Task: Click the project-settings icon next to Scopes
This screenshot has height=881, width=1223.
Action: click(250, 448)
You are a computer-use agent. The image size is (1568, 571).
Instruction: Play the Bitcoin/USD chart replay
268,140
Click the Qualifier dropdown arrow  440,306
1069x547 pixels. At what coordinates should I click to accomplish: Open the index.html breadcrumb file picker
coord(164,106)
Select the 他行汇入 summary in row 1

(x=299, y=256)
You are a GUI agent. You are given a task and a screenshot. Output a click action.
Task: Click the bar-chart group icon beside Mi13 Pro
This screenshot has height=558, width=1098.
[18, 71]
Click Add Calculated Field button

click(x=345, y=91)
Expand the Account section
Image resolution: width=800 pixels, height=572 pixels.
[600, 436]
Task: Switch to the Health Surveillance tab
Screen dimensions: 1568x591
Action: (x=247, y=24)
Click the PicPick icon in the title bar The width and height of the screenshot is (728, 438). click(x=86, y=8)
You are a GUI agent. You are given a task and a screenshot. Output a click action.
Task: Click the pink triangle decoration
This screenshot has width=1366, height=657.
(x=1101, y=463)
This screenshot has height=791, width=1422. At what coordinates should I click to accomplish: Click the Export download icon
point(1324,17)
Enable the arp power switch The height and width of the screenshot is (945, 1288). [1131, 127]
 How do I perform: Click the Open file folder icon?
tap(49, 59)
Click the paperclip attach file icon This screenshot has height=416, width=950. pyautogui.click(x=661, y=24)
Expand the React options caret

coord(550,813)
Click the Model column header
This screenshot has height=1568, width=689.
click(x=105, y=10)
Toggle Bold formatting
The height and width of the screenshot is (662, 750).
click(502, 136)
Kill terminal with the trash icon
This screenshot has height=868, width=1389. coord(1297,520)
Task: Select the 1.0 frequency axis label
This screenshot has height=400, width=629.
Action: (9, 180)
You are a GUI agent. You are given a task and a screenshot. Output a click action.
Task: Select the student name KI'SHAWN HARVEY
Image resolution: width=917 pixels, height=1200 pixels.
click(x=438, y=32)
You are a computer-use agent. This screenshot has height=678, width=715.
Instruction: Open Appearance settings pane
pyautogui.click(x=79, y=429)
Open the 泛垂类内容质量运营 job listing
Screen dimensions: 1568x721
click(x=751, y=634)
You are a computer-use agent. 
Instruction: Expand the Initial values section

+ + + +

### [EXERCISE AIM]
All of the lines above need to be given again exactly.

### [EXPECTED ANSWER]
Task: Click the project-settings icon next to Scopes
This screenshot has height=881, width=1223.
Action: click(250, 448)
You are a computer-use agent. The image size is (1568, 571).
Instruction: Play the Bitcoin/USD chart replay
268,140
Click the Qualifier dropdown arrow  440,306
1069x547 pixels. At what coordinates should I click to accomplish: Open the index.html breadcrumb file picker
coord(164,106)
Select the 他行汇入 summary in row 1

(x=299, y=256)
You are a GUI agent. You are given a task and a screenshot. Output a click action.
Task: Click the bar-chart group icon beside Mi13 Pro
This screenshot has height=558, width=1098.
[18, 71]
Click Add Calculated Field button

click(x=345, y=91)
Expand the Account section
Image resolution: width=800 pixels, height=572 pixels.
[600, 436]
Task: Switch to the Health Surveillance tab
Screen dimensions: 1568x591
Action: (x=247, y=24)
Click the PicPick icon in the title bar The width and height of the screenshot is (728, 438). click(x=86, y=8)
You are a GUI agent. You are given a task and a screenshot. Output a click action.
Task: Click the pink triangle decoration
This screenshot has width=1366, height=657.
(x=1101, y=463)
This screenshot has height=791, width=1422. At what coordinates should I click to accomplish: Click the Export download icon
point(1324,17)
Enable the arp power switch The height and width of the screenshot is (945, 1288). [1131, 127]
 How do I perform: Click the Open file folder icon?
tap(49, 59)
Click the paperclip attach file icon This screenshot has height=416, width=950. pyautogui.click(x=661, y=24)
Expand the React options caret

coord(550,813)
Click the Model column header
This screenshot has height=1568, width=689.
click(x=105, y=10)
Toggle Bold formatting
The height and width of the screenshot is (662, 750).
click(502, 136)
Kill terminal with the trash icon
This screenshot has height=868, width=1389. coord(1297,520)
Task: Select the 1.0 frequency axis label
This screenshot has height=400, width=629.
Action: (9, 180)
You are a GUI agent. You are given a task and a screenshot. Output a click action.
Task: Select the student name KI'SHAWN HARVEY
Image resolution: width=917 pixels, height=1200 pixels.
click(x=438, y=32)
You are a computer-use agent. This screenshot has height=678, width=715.
Instruction: Open Appearance settings pane
pyautogui.click(x=79, y=429)
Open the 泛垂类内容质量运营 job listing
Screen dimensions: 1568x721
click(x=751, y=634)
You are a computer-use agent. 
Instruction: Expand the Initial values section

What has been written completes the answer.